**Ausgangsdaten:**
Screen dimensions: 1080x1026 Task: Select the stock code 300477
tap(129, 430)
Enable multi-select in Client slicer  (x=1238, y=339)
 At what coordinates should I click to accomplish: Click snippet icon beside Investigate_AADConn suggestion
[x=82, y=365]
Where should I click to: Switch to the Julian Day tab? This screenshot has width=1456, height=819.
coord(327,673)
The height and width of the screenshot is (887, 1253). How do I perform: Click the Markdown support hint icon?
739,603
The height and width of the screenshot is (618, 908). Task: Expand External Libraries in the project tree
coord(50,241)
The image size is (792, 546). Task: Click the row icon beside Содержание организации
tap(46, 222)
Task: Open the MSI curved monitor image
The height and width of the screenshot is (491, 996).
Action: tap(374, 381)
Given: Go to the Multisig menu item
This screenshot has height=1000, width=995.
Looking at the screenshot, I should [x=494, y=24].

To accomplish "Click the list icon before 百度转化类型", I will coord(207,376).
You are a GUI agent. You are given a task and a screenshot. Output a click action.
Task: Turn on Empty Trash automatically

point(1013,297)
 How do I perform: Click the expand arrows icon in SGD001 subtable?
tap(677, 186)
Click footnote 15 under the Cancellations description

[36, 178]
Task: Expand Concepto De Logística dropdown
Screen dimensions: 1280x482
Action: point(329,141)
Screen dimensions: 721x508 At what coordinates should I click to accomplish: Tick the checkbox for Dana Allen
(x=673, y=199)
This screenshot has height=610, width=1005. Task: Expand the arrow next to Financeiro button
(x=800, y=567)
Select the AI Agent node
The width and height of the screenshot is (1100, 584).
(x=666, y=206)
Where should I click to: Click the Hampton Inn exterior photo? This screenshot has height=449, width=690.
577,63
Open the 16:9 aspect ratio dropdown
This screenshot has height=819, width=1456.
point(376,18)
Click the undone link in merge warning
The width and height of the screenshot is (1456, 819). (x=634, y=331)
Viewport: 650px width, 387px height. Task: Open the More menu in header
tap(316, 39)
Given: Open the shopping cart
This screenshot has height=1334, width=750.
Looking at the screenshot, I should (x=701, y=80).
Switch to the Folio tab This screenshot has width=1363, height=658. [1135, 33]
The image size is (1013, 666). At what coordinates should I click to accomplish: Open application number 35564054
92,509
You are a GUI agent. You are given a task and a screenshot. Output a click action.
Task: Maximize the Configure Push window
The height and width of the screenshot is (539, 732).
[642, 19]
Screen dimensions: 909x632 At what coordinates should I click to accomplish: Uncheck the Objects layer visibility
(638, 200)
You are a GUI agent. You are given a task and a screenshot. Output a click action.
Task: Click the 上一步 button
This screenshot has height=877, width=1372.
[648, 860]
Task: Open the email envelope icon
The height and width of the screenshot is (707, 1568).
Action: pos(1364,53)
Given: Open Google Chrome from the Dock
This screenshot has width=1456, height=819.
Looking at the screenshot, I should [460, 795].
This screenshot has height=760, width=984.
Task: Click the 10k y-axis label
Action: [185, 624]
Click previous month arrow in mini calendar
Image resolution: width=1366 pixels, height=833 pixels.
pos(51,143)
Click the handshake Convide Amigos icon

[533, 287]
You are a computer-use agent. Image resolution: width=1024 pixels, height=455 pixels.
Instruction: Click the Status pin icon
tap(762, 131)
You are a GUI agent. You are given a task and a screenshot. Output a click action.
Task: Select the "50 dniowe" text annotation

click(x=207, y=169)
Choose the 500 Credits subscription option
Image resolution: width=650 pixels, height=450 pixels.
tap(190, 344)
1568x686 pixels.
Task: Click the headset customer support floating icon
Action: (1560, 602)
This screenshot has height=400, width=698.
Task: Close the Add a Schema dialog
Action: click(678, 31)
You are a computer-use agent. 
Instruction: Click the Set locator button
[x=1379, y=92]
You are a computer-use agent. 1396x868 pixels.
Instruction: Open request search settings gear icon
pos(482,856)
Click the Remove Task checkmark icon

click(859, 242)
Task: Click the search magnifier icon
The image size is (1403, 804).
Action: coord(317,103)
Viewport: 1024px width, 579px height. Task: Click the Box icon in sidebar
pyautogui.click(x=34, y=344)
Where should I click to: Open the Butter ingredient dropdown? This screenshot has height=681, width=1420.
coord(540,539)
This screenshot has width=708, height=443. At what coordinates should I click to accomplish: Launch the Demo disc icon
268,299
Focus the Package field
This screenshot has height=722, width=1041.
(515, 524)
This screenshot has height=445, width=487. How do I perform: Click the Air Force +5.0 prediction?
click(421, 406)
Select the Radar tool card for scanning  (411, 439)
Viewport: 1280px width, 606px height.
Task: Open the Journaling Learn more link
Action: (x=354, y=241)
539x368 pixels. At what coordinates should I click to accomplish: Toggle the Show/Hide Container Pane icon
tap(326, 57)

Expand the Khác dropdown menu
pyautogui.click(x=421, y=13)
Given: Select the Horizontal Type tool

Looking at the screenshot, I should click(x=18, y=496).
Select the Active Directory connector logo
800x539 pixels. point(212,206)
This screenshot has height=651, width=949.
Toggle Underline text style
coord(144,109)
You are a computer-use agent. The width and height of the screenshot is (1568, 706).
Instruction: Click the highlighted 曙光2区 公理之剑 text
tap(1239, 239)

**Ziel:**
Ändere in den Daten oben jedes „Screen dimensions“ zu „Screen size“ und gib die Daten sonst unverändert vollständig wieder.

**Ergebnis der Übung:**
Screen size: 1080x1026 Task: Select the stock code 300477
tap(129, 430)
Enable multi-select in Client slicer  (x=1238, y=339)
 At what coordinates should I click to accomplish: Click snippet icon beside Investigate_AADConn suggestion
[x=82, y=365]
Where should I click to: Switch to the Julian Day tab? This screenshot has width=1456, height=819.
coord(327,673)
The height and width of the screenshot is (887, 1253). How do I perform: Click the Markdown support hint icon?
739,603
The height and width of the screenshot is (618, 908). Task: Expand External Libraries in the project tree
coord(50,241)
The image size is (792, 546). Task: Click the row icon beside Содержание организации
tap(46, 222)
Task: Open the MSI curved monitor image
The height and width of the screenshot is (491, 996).
Action: tap(374, 381)
Given: Go to the Multisig menu item
This screenshot has height=1000, width=995.
Looking at the screenshot, I should [x=494, y=24].

To accomplish "Click the list icon before 百度转化类型", I will coord(207,376).
You are a GUI agent. You are given a task and a screenshot. Output a click action.
Task: Turn on Empty Trash automatically

point(1013,297)
 How do I perform: Click the expand arrows icon in SGD001 subtable?
tap(677, 186)
Click footnote 15 under the Cancellations description

[36, 178]
Task: Expand Concepto De Logística dropdown
Screen size: 1280x482
Action: point(329,141)
Screen size: 721x508 At what coordinates should I click to accomplish: Tick the checkbox for Dana Allen
(x=673, y=199)
This screenshot has height=610, width=1005. Task: Expand the arrow next to Financeiro button
(x=800, y=567)
Select the AI Agent node
The width and height of the screenshot is (1100, 584).
(x=666, y=206)
Where should I click to: Click the Hampton Inn exterior photo? This screenshot has height=449, width=690.
577,63
Open the 16:9 aspect ratio dropdown
This screenshot has height=819, width=1456.
point(376,18)
Click the undone link in merge warning
The width and height of the screenshot is (1456, 819). (x=634, y=331)
Viewport: 650px width, 387px height. Task: Open the More menu in header
tap(316, 39)
Given: Open the shopping cart
This screenshot has height=1334, width=750.
Looking at the screenshot, I should (x=701, y=80).
Switch to the Folio tab This screenshot has width=1363, height=658. [1135, 33]
The image size is (1013, 666). At what coordinates should I click to accomplish: Open application number 35564054
92,509
You are a GUI agent. You are given a task and a screenshot. Output a click action.
Task: Maximize the Configure Push window
The height and width of the screenshot is (539, 732).
[642, 19]
Screen size: 909x632 At what coordinates should I click to accomplish: Uncheck the Objects layer visibility
(638, 200)
You are a GUI agent. You are given a task and a screenshot. Output a click action.
Task: Click the 上一步 button
This screenshot has height=877, width=1372.
[648, 860]
Task: Open the email envelope icon
The height and width of the screenshot is (707, 1568).
Action: pos(1364,53)
Given: Open Google Chrome from the Dock
This screenshot has width=1456, height=819.
Looking at the screenshot, I should [460, 795].
This screenshot has height=760, width=984.
Task: Click the 10k y-axis label
Action: [185, 624]
Click previous month arrow in mini calendar
Image resolution: width=1366 pixels, height=833 pixels.
pos(51,143)
Click the handshake Convide Amigos icon

[533, 287]
You are a computer-use agent. Image resolution: width=1024 pixels, height=455 pixels.
Instruction: Click the Status pin icon
tap(762, 131)
You are a GUI agent. You are given a task and a screenshot. Output a click action.
Task: Select the "50 dniowe" text annotation

click(x=207, y=169)
Choose the 500 Credits subscription option
Image resolution: width=650 pixels, height=450 pixels.
tap(190, 344)
1568x686 pixels.
Task: Click the headset customer support floating icon
Action: (1560, 602)
This screenshot has height=400, width=698.
Task: Close the Add a Schema dialog
Action: click(678, 31)
You are a computer-use agent. 
Instruction: Click the Set locator button
[x=1379, y=92]
You are a computer-use agent. 1396x868 pixels.
Instruction: Open request search settings gear icon
pos(482,856)
Click the Remove Task checkmark icon

click(859, 242)
Task: Click the search magnifier icon
The image size is (1403, 804).
Action: coord(317,103)
Viewport: 1024px width, 579px height. Task: Click the Box icon in sidebar
pyautogui.click(x=34, y=344)
Where should I click to: Open the Butter ingredient dropdown? This screenshot has height=681, width=1420.
coord(540,539)
This screenshot has width=708, height=443. At what coordinates should I click to accomplish: Launch the Demo disc icon
268,299
Focus the Package field
This screenshot has height=722, width=1041.
(515, 524)
This screenshot has height=445, width=487. How do I perform: Click the Air Force +5.0 prediction?
click(421, 406)
Select the Radar tool card for scanning  (411, 439)
Viewport: 1280px width, 606px height.
Task: Open the Journaling Learn more link
Action: (x=354, y=241)
539x368 pixels. At what coordinates should I click to accomplish: Toggle the Show/Hide Container Pane icon
tap(326, 57)

Expand the Khác dropdown menu
pyautogui.click(x=421, y=13)
Given: Select the Horizontal Type tool

Looking at the screenshot, I should click(x=18, y=496).
Select the Active Directory connector logo
800x539 pixels. point(212,206)
This screenshot has height=651, width=949.
Toggle Underline text style
coord(144,109)
You are a computer-use agent. The width and height of the screenshot is (1568, 706).
Instruction: Click the highlighted 曙光2区 公理之剑 text
tap(1239, 239)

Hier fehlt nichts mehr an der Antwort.